Source text:
"""
Designing Better Tomorrows Today

Management research and education have primarily resided within an established paradigm focused on the knowing akin to the stance in natural sciences. Although such approaches offer valuable insights into understanding and explaining "hospitality", they often struggle to impact management practice meaningfully. Furthermore, while such research designs afford richer insights into the status quo, societal, economic, and environmental challenges invite fresh, sustainable initiatives. This ambition is further complicated by the wicked challenges dominating the hospitality industry, such as enforcing fair working conditions for which holistic solutions are unrealistic. This issue presents the question of how can research, consequently education, design a future that can address such broader societal issues? Significantly how can students develop salient research skills designing solutions for navigating unknown futures less reliant on an established status quo?

Design-based research draws on a design-science perspective that centers on the would / could be as opposed to the knowing. In this regard, its scientific inquiry iteratively explores challenges throughout the design process to foster incremental improvements for academia and practice. It does not inherently assume a solution, which for wicked problems are improbable, but endeavors to progress from here to there. Sustainable solutions do not seek an allusive answer but continuously shift the present towards the desired scenario. For students, this frees them from the present by equipping them in designing sustainable tomorrow.
"""
Reproduce the design-based research passage word for word, from "Design-based research draws" to "designing sustainable tomorrow.".

Information supplied:
"""
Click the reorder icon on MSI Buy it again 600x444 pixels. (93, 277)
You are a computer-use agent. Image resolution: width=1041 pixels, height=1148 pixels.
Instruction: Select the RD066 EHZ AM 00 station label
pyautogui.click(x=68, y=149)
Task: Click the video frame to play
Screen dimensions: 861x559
"""
"""
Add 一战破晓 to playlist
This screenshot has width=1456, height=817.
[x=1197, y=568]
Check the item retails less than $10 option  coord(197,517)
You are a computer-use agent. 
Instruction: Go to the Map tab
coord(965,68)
"""
"""
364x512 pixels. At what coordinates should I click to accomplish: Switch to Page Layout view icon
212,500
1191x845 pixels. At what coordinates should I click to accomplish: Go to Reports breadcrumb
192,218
"""
Response:
Design-based research draws on a design-science perspective that centers on the would / could be as opposed to the knowing. In this regard, its scientific inquiry iteratively explores challenges throughout the design process to foster incremental improvements for academia and practice. It does not inherently assume a solution, which for wicked problems are improbable, but endeavors to progress from here to there. Sustainable solutions do not seek an allusive answer but continuously shift the present towards the desired scenario. For students, this frees them from the present by equipping them in designing sustainable tomorrow.